6‐Methylflavone, a benzodiazepine receptor ligand with antagonistic properties on rat brain and human recombinant GABAA receptors in vitro

Abstract

Seventeen flavonoids were found to have inhibitory activity on the central nervous system GABAA/benzodiazepine (BZD) receptors with IC50 values ranging from 0.12 to 8 μM. 6-Methylflavone, the most potent, was pharmacologically characterized by radioligand binding assays on rat brain membranes in vitro and human recombinant GABAA/BZD receptors expressed in Sf-9 insect cells, as well as electrophysiologically by the whole-cell patch clamp technique.
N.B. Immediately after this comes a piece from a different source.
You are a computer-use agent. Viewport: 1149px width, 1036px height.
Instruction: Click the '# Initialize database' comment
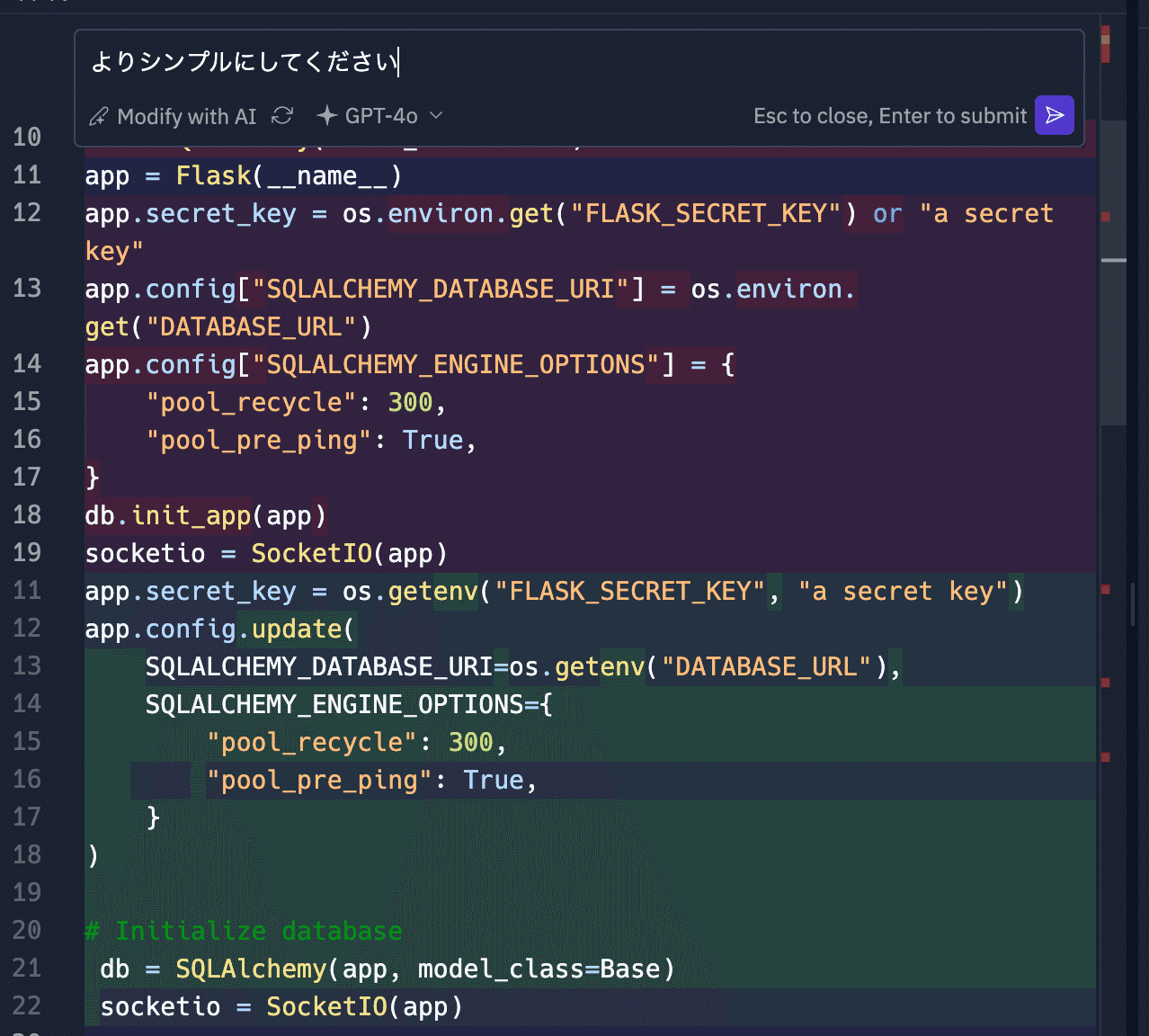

Scatchard plot analysis showed that 6-methylflavone was a competitive inhibitor of [3H]-Ro 15-1788, binding to rat brain cortical membranes. The GABA ratio of 1.06 for [3H]-diazepam binding to cortex and 1.23 for cerebellum indicated an antagonistic or a weak partial agonistic profile of 6-methylflavone on the rat BZD1 receptors, while the GABA ratio of 0.76 on hippocampus indicated an antagonistic or partial-inverse agonistic profile on the BZD2 receptors. In Sf-9 insects cells, the GABA ratios showed a weak partial agonistic profile on the α1β2γ2S (GABA ratio 1.29) subtype combination, an antagonistic profile on the α2β2γ2S (1.13) and α3β2γ2S (1.03), and a partial inverse agonistic profile on the α5β2γ2S (0.79) subtype combination. The modulation of GABA-induced chloride currents by 6-methylflavone suggests that the compound is an antagonist at human GABAA receptor subtypes. Based on our data of GABAA/BZD receptor active as well as inactive flavonoids, some general structure–activity relationships are discussed. Drug Dev. Res. 41:99–106, 1997. © 1997 Wiley-Liss, Inc.